╭─ RECORD LIST

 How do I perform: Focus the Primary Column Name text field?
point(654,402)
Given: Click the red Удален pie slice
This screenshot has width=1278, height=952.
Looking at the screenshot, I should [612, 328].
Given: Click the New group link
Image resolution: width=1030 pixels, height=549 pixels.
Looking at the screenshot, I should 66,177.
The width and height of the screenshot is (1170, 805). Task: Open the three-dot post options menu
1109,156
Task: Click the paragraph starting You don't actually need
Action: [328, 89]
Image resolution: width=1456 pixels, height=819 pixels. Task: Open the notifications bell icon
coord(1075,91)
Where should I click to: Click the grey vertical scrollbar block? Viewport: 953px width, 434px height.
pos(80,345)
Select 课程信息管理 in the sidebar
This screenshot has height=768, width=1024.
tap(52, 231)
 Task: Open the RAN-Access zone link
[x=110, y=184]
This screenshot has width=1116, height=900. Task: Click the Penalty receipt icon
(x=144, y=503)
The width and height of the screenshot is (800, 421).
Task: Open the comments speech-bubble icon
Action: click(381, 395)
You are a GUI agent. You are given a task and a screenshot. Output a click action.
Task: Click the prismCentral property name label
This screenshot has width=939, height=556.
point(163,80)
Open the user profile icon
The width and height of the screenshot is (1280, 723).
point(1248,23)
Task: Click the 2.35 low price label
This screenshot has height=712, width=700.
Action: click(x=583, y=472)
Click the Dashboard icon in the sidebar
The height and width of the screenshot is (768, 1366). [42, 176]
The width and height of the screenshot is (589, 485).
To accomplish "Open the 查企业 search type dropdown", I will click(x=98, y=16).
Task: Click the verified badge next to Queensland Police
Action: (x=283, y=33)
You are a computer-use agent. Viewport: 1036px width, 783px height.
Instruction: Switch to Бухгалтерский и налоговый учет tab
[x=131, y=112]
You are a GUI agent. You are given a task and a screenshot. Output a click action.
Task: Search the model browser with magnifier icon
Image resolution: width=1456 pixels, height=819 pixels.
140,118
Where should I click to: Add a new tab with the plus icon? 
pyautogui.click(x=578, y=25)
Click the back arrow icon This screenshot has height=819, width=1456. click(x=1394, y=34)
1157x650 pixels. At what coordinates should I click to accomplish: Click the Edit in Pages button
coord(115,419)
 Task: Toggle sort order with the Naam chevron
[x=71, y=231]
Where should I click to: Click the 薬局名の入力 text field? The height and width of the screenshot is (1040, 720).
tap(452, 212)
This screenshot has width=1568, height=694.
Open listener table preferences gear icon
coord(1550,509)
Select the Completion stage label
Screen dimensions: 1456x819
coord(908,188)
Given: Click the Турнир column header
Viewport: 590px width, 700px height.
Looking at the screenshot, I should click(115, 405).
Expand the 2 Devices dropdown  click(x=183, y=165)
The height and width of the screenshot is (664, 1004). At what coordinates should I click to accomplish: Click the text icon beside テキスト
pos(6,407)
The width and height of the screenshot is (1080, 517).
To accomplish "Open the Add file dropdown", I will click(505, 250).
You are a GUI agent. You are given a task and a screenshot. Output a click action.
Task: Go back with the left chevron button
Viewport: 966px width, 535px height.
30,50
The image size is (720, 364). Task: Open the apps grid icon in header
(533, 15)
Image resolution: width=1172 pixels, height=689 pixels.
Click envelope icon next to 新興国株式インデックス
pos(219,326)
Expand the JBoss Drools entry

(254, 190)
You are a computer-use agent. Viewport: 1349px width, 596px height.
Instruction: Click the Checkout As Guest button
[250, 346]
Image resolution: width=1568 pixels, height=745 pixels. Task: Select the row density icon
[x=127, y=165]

╰─

§ **SHORT TASK**
Give each line of the listing above as an item in a numbered list, omitting any blank lines.

§ **SOLUTION FOR THIS TASK**
1.  How do I perform: Focus the Primary Column Name text field?
2. point(654,402)
3. Given: Click the red Удален pie slice
4. This screenshot has width=1278, height=952.
5. Looking at the screenshot, I should [612, 328].
6. Given: Click the New group link
7. Image resolution: width=1030 pixels, height=549 pixels.
8. Looking at the screenshot, I should 66,177.
9. The width and height of the screenshot is (1170, 805). Task: Open the three-dot post options menu
10. 1109,156
11. Task: Click the paragraph starting You don't actually need
12. Action: [328, 89]
13. Image resolution: width=1456 pixels, height=819 pixels. Task: Open the notifications bell icon
14. coord(1075,91)
15. Where should I click to: Click the grey vertical scrollbar block? Viewport: 953px width, 434px height.
16. pos(80,345)
17. Select 课程信息管理 in the sidebar
18. This screenshot has height=768, width=1024.
19. tap(52, 231)
20.  Task: Open the RAN-Access zone link
21. [x=110, y=184]
22. This screenshot has width=1116, height=900. Task: Click the Penalty receipt icon
23. (x=144, y=503)
24. The width and height of the screenshot is (800, 421).
25. Task: Open the comments speech-bubble icon
26. Action: click(381, 395)
27. You are a GUI agent. You are given a task and a screenshot. Output a click action.
28. Task: Click the prismCentral property name label
29. This screenshot has width=939, height=556.
30. point(163,80)
31. Open the user profile icon
32. The width and height of the screenshot is (1280, 723).
33. point(1248,23)
34. Task: Click the 2.35 low price label
35. This screenshot has height=712, width=700.
36. Action: click(x=583, y=472)
37. Click the Dashboard icon in the sidebar
38. The height and width of the screenshot is (768, 1366). [42, 176]
39. The width and height of the screenshot is (589, 485).
40. To accomplish "Open the 查企业 search type dropdown", I will click(x=98, y=16).
41. Task: Click the verified badge next to Queensland Police
42. Action: (x=283, y=33)
43. You are a computer-use agent. Viewport: 1036px width, 783px height.
44. Instruction: Switch to Бухгалтерский и налоговый учет tab
45. [x=131, y=112]
46. You are a GUI agent. You are given a task and a screenshot. Output a click action.
47. Task: Search the model browser with magnifier icon
48. Image resolution: width=1456 pixels, height=819 pixels.
49. 140,118
50. Where should I click to: Add a new tab with the plus icon? 
51. pyautogui.click(x=578, y=25)
52. Click the back arrow icon This screenshot has height=819, width=1456. click(x=1394, y=34)
53. 1157x650 pixels. At what coordinates should I click to accomplish: Click the Edit in Pages button
54. coord(115,419)
55.  Task: Toggle sort order with the Naam chevron
56. [x=71, y=231]
57. Where should I click to: Click the 薬局名の入力 text field? The height and width of the screenshot is (1040, 720).
58. tap(452, 212)
59. This screenshot has width=1568, height=694.
60. Open listener table preferences gear icon
61. coord(1550,509)
62. Select the Completion stage label
63. Screen dimensions: 1456x819
64. coord(908,188)
65. Given: Click the Турнир column header
66. Viewport: 590px width, 700px height.
67. Looking at the screenshot, I should click(115, 405).
68. Expand the 2 Devices dropdown  click(x=183, y=165)
69. The height and width of the screenshot is (664, 1004). At what coordinates should I click to accomplish: Click the text icon beside テキスト
70. pos(6,407)
71. The width and height of the screenshot is (1080, 517).
72. To accomplish "Open the Add file dropdown", I will click(505, 250).
73. You are a GUI agent. You are given a task and a screenshot. Output a click action.
74. Task: Go back with the left chevron button
75. Viewport: 966px width, 535px height.
76. 30,50
77. The image size is (720, 364). Task: Open the apps grid icon in header
78. (533, 15)
79. Image resolution: width=1172 pixels, height=689 pixels.
80. Click envelope icon next to 新興国株式インデックス
81. pos(219,326)
82. Expand the JBoss Drools entry
83. (254, 190)
84. You are a computer-use agent. Viewport: 1349px width, 596px height.
85. Instruction: Click the Checkout As Guest button
86. [250, 346]
87. Image resolution: width=1568 pixels, height=745 pixels. Task: Select the row density icon
88. [x=127, y=165]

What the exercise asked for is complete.